Na mojej prywatnej liście rzeczy godnych zapamiętania i tęsknoty znajdują się może trzy pozycje:
1. Morze Północne i foki u ujścia rzeki Dee
2. Ogród botaniczny z palmiarnią i parkiem.
3. Architektura kamienna z wrodzonego sentymentu do końca XIX wieku.
To jakby wszystko...a z rzeczy przyziemnych może sklep GAPa w trakcie przeceny do 75%. Takie rzeczy to tylko w UK, bo jak wiadomo Polaków trzeba dmuchać na każdym kroku, więc w kraju tego typu chińska produkcja trafia do sklepów luksusowych i jest sprzedawana po cenach odpowiednio luksusowych.

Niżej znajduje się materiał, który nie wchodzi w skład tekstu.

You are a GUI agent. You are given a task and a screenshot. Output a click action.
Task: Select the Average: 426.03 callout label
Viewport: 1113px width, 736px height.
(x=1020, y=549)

Wracając do tematu, dziś w ramach pożegnania przeszłam całą aberdońską plażę publiczną, od rzeki Don i wioski rybackiej do rzeki Dee i moich ulubionych czujnych fok.

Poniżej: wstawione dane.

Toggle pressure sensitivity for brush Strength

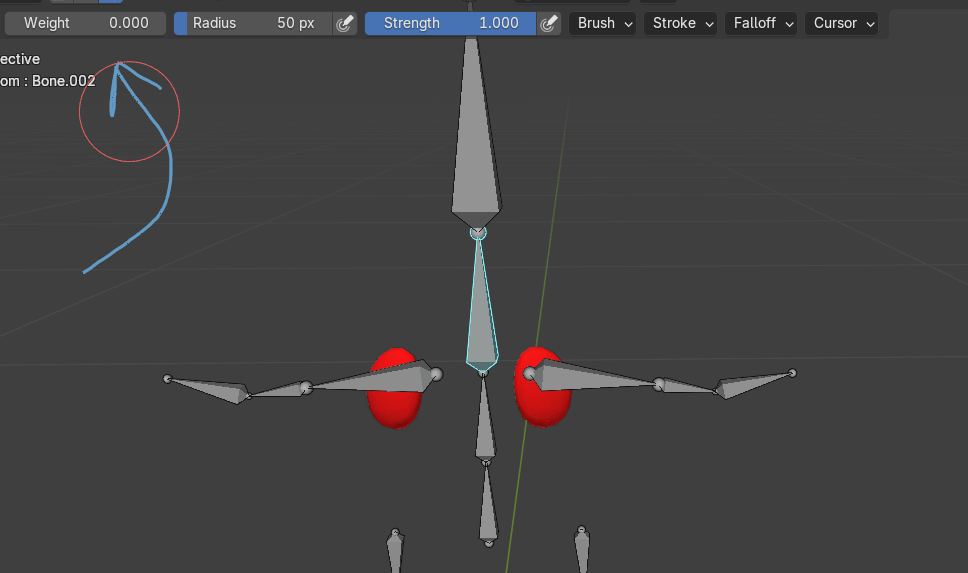tap(548, 23)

A oto mapa dzisiejszego spaceru.
Nie wiem jak Was, Drodzy Czytelnicy, ale mnie rozbraja widok zwierząt w ich naturalnym środowisku. A już foki z racji swojej egzotyki, przyjemnej obłości i środowiska wodnego, wzbudzają we mnie skrajne emocje. Wychyli się czy nie? Ile mam stać, żeby znowu zobaczyć miły pyszczek? A może tym razem machnie ogonem? Tak więc dziś foka numer jeden, żerująca w głębi rzeki, zaszczyciła mnie swoim widokiem dwa razy. A foka numer dwa, bawiąca na styku wody słodkiej i słonej, miała chyba niezły ubaw. Ile razy na nią spojrzałam, chowała się. W końcu zniknęła mi na dobre i rozczarowana zaczęłam wracać w kierunku miasta. I kiedy spojrzałam przez ramę do tyłu, wychyliła się ponownie i machnęła do mnie ogonem!
Jutro ruszamy, więc następna relacja już z down under najwcześniej w niedzielę. Przed nami pełny odlot: Aberdeen-Londyn-Kualalumpur_Melbourne. Meta w niedzielę o 20.40 czyli mniej więcej 11.40 czasu polskiego. Do miłego zobaczenia!